A lot of factors can affect the performance of a Deep Neural Network. Let’s see how we can set up a PyTorch pipeline for Image augmentation (with help of Albumentations Python library), and use visualization to find any potential issue before it costs you time and money.

In software development when something is wrong, usually we get an error, but with data science this is not the case. If the model is not performing well, then the general approach is to alter the model architecture or tune hyperparameters and train more. Yes, these are good options, but making sure that the data is correct should be the priority.

From the television series The Newsroom₁:

The first step in solving a problem is to recognize that it does exist.

Difference in train vs test data is the single biggest reason for low performing models. Image augmentations help to fight overfitting and improve the performance of deep neural networks for computer vision tasks.

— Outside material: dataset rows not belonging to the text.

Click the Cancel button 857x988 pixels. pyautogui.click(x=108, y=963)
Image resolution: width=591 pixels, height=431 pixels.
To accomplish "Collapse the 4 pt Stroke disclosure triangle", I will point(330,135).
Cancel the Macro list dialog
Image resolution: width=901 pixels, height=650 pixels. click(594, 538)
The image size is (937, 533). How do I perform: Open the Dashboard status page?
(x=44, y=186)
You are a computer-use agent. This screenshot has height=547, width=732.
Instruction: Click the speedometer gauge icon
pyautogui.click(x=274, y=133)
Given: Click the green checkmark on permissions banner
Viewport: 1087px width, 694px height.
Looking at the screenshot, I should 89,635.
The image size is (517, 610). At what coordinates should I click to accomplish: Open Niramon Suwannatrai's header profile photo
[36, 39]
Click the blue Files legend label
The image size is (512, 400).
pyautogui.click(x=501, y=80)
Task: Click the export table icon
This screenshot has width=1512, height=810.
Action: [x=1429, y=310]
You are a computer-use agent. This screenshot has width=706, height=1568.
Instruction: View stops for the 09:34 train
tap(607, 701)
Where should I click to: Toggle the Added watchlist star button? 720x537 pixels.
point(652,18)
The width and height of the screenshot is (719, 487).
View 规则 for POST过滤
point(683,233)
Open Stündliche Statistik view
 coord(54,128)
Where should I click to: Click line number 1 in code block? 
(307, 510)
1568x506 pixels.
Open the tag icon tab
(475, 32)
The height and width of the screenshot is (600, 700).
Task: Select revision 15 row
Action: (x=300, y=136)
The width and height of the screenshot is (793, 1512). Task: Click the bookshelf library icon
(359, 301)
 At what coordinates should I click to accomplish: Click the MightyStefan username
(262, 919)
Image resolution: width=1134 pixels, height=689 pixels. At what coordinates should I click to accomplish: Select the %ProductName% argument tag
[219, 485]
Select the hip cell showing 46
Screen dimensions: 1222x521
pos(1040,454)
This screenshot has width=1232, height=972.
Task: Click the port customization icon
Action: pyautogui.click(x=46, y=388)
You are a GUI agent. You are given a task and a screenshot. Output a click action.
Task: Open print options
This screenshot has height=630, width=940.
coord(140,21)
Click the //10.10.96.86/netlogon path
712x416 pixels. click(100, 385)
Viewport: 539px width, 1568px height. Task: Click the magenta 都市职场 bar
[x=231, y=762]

In this post, we will cover the following:

Overview of Computer Vision Tasks
Computer Vision Pipeline
Image Augmentation using Albumentations
Visualize DataLoaders

If you are familiar with Computer Vision tasks and Pytorch, then feel free to skip the first two.

Overview of Computer Vision Tasks

Common types of Computer Vision (CV) tasks are:

Image Classification
Image Segmentation
Object Detection

If you are not familiar with the difference between them, then check out the post - Image Classification vs. Object Detection vs. Image Segmentation by. Image augmentations help to make the model generalize better for all 3 types CV tasks.

Computer Vision Pipeline

Both Input and Target data has to go through Dataset and DataLoader before being passed on to the model for training. It is better to visualize the output of the DataLoader. By this way, we can also identify when there is an issue with the Dataset definition. In relation to the above data pipeline diagram, only Target data type and Transformations applied differs based on CV task type.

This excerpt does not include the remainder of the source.